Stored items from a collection
══════

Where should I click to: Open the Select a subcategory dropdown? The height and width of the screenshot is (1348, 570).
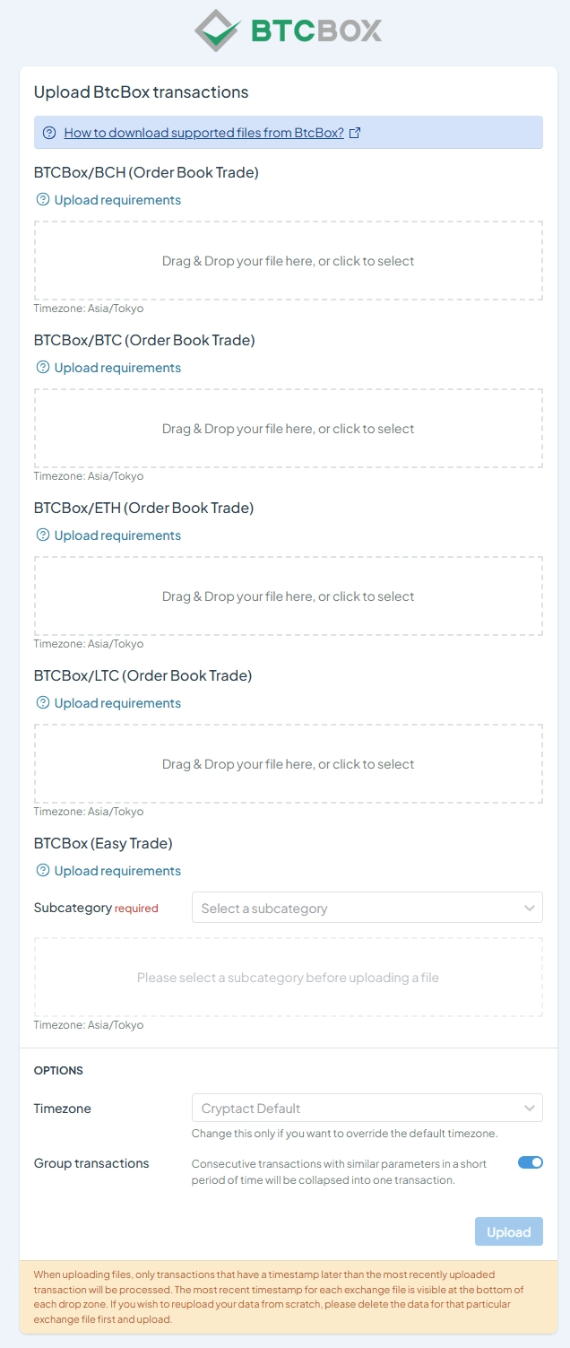(367, 908)
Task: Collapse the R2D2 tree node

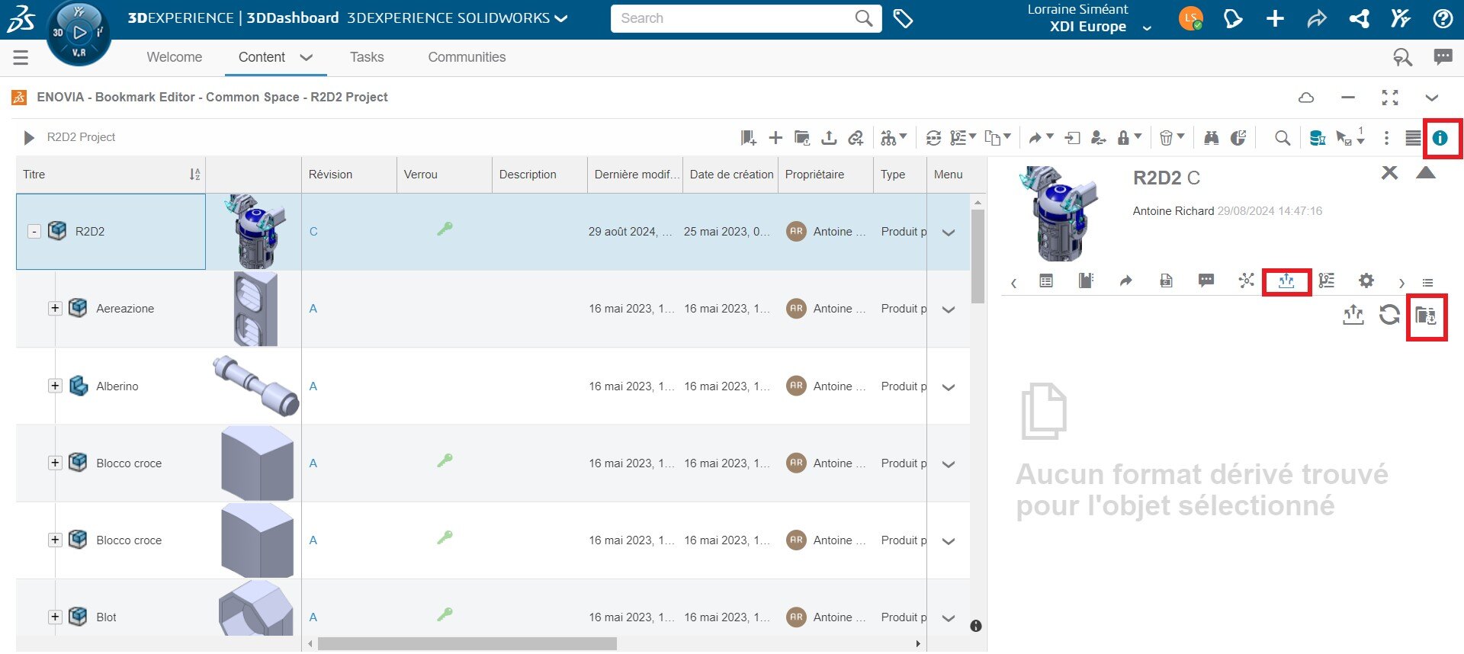Action: point(34,232)
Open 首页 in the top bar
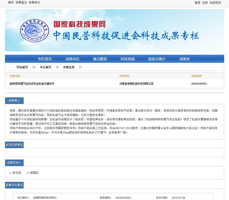Viewport: 229px width, 200px height. [11, 2]
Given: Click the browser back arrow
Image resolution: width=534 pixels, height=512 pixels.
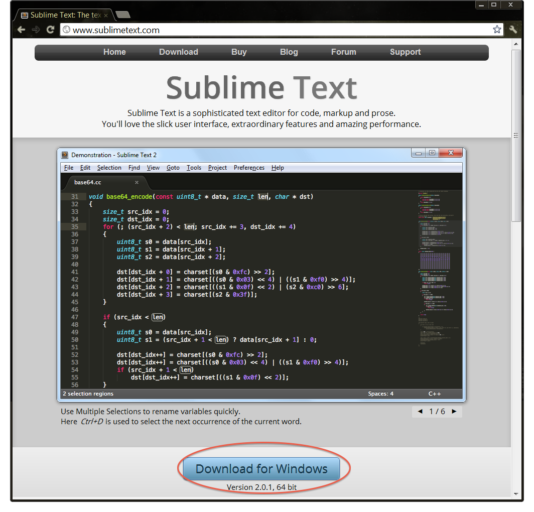Looking at the screenshot, I should point(21,30).
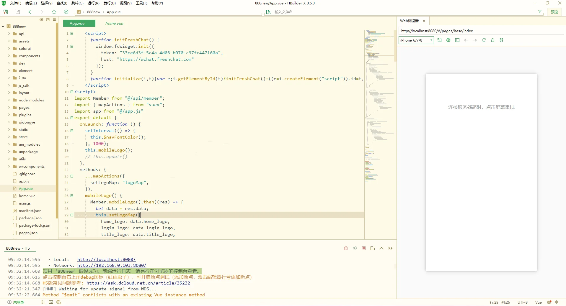The height and width of the screenshot is (306, 566).
Task: Toggle the lock icon in browser toolbar
Action: (x=492, y=40)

══════

Problem statement
Beginning with the line where "Image resolution: width=534" appears, restate word for word every line down to the last one in the data, but keep the pictures out.

Exercise result
Image resolution: width=534 pixels, height=512 pixels.
Looking at the screenshot, I should point(21,30).
The height and width of the screenshot is (306, 566).
Task: Toggle the lock icon in browser toolbar
Action: (x=492, y=40)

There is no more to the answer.